▶ **Task requirements**: Copy the items verbatim, starting at the line that contains "Viewport: 1080px width, 944px" and ending at the last line of the items.

Pointing records for text and elements:
## START

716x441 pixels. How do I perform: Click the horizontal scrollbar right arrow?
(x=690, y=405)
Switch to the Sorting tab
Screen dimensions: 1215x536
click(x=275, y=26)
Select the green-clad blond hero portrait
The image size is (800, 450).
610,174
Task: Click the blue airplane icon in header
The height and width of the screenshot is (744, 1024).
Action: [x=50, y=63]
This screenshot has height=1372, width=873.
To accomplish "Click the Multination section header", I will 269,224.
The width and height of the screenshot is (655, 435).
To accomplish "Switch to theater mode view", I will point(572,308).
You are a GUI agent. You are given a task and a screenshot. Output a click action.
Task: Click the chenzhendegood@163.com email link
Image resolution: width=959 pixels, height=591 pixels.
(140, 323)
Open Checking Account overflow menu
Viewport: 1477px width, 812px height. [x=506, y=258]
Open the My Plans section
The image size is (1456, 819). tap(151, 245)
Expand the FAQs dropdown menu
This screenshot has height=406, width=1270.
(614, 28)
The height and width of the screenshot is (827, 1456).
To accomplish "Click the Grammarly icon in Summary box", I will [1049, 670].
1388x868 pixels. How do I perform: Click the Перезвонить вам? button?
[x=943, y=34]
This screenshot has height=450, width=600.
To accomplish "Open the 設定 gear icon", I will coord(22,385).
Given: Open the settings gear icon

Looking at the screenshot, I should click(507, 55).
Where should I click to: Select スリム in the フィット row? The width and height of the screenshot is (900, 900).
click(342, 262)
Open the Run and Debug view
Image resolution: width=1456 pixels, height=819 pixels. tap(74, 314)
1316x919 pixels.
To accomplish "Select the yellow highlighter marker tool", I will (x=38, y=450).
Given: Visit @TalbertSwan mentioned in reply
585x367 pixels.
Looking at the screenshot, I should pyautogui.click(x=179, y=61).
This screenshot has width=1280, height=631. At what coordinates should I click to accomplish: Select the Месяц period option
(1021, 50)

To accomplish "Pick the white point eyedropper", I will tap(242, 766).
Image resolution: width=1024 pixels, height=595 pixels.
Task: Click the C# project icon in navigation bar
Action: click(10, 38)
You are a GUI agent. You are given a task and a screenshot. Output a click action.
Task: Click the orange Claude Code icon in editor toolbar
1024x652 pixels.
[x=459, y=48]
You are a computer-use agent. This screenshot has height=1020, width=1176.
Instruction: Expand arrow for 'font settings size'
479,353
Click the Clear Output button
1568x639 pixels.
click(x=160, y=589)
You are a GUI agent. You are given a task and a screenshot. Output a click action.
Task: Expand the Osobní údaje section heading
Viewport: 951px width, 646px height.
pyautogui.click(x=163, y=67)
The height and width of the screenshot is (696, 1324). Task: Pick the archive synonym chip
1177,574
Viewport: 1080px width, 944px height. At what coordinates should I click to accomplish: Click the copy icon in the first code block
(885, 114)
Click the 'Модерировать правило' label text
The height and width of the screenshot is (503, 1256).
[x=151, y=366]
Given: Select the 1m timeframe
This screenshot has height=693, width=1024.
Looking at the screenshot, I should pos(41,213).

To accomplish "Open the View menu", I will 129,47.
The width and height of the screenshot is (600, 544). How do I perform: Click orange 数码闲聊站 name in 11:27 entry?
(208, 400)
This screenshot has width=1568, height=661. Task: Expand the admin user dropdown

## END

▶ **The output**:
Viewport: 1080px width, 944px height. At what coordinates should I click to accomplish: Click the copy icon in the first code block
(885, 114)
Click the 'Модерировать правило' label text
The height and width of the screenshot is (503, 1256).
[x=151, y=366]
Given: Select the 1m timeframe
This screenshot has height=693, width=1024.
Looking at the screenshot, I should pos(41,213).

To accomplish "Open the View menu", I will 129,47.
The width and height of the screenshot is (600, 544). How do I perform: Click orange 数码闲聊站 name in 11:27 entry?
(208, 400)
This screenshot has width=1568, height=661. Task: Expand the admin user dropdown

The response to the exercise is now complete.